GIVEN TEXT >>
Bayes Rules: STAT 295 1/20/09

For now, here are the recently-posted charts for Thursday.

Jeff started the lecture by displaying the axioms of probability. Jeff prefers not to call the definition of conditional probability an axiom. I like to call it an axiom. Regardless, we need to introduce the concept of conditional probability, and this formula is central to everything that we'll be doing.

Jeff mentioned that you should try to finish the proof that P(A∨B)=P(A)+P(B)-P(A,B). He also showed how a partition of the space into a set of mutually exclusive and exhaustive alternatives can be used to get the marginalization formula P(B)=ΣP(B|A_i)P(A_i).

(I have now learned how to put a limited amount of mathematics into this blog. But I'll leave a link to a useful LaTeX equation translator in the blog here. You can paste a LaTeX equation into the box, then hit "Render Expression" to see what it looks like in "real" mathematical notation. So I recommend bookmarking this page.)

I apologize for the poor rendition of tables in the projected version; this seems to be an incompatibility between the Mac version of PowerPoint and the Windows version that is used on the computer in the classroom. I will try to fix this in the future. Meantime, the downloaded pdf's should be fine.

An example of a probability distribution is from the astronomical HD (Henry Draper) catalog, an early 20th century effort to classify stars according to their spectra, that is to say, the pattern of light and dark regions when you spread the light from a star out into its component colors. Stars of different temperatures have different patterns. In the early days, the stars were classified A, B, ... , O, but later it was found that some classes were duplicates, so they were merged. Also, it was discovered that the reason for the different patterns had to do with the temperature of the star, which ended up with a different order than the original one, namely, OBAFGKM, which many generations of mostly male astronomy students memorized using the vaguely sexist "Oh, be a fine girl, kiss me!" Later generations have used more neutral mnemonics.

I pointed out that this distribution, which is bimodal, is for the stars that appear brightest in the sky, and that the intrinsic distribution has the number of stars in each class increasing from left to right as the temperatures decrease. There are more M stars than any other class, but they are underrepresented in this distribution because M stars are intrinsically faint and thus not in the catalog. At the same time, the peak at A is due to the fact that these stars are very bright, and thus seen to very great distances, and so are overrepresented in this survey, which cut off at a faint limit.

We described the joint distribution of meteorite finds (you just walk along and spy a meteorite on the ground) versus falls (where the object is seen to fall and people go out and look for it). Stones and irons were the other classifier; stones look like stones, whereas iron meteorites are much denser and are magnetic; they also have a distinctive appearance. We talked about the marginal distributions, gotten by summing a row or column. I noted that amongst falls, stones were predominant whereas amongst finds, it's the irons that are most common. This is due to the fact that stones weather over time and eventually look just like terrestrial rocks, so are overlooked by most people. The irons, on the other hand, don't weather and continue to look different from terrestrial rocks. Presumably, the actual proportions of stones and irons in the solar system is more similar to that amongst the falls.

PROBLEM STATEMENT >> Write out the passage of the blog post above starting at "For now, here" and ending after "marginalization formula P(B)=ΣP(B|A_i)P(A_i).". The lines that come next have nothing to do with the post.

EXTRACTED RECORDS >>
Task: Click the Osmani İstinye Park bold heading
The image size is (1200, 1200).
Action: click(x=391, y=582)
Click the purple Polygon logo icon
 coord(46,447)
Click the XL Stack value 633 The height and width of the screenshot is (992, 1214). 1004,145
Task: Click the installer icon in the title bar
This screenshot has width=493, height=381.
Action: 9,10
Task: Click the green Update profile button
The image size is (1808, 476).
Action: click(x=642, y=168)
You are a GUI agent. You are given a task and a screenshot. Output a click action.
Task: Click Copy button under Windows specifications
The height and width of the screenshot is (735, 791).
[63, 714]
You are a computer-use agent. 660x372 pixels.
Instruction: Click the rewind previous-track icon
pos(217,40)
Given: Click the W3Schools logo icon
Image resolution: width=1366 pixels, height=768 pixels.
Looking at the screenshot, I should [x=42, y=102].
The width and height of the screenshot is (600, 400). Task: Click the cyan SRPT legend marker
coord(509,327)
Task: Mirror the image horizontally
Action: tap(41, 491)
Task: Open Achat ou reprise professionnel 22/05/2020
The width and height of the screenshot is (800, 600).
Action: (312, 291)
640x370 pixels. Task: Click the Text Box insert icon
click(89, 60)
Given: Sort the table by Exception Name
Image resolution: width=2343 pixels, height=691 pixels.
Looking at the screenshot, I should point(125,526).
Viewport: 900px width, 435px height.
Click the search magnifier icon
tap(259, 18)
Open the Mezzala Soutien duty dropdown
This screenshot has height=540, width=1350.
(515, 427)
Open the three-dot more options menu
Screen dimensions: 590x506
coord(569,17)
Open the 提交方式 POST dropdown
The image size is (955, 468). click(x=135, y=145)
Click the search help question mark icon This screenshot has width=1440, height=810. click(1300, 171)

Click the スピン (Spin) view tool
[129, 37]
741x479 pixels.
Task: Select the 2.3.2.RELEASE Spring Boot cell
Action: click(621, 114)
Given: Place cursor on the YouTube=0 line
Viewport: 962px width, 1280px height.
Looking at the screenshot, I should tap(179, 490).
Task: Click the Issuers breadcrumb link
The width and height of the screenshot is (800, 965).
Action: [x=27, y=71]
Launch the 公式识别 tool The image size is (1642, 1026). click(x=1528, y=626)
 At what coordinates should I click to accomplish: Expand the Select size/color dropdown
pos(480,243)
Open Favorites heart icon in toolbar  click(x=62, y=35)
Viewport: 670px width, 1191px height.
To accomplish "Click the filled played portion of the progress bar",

WRITTEN ANSWER >>
For now, here are the recently-posted charts for Thursday.

Jeff started the lecture by displaying the axioms of probability. Jeff prefers not to call the definition of conditional probability an axiom. I like to call it an axiom. Regardless, we need to introduce the concept of conditional probability, and this formula is central to everything that we'll be doing.

Jeff mentioned that you should try to finish the proof that P(A∨B)=P(A)+P(B)-P(A,B). He also showed how a partition of the space into a set of mutually exclusive and exhaustive alternatives can be used to get the marginalization formula P(B)=ΣP(B|A_i)P(A_i).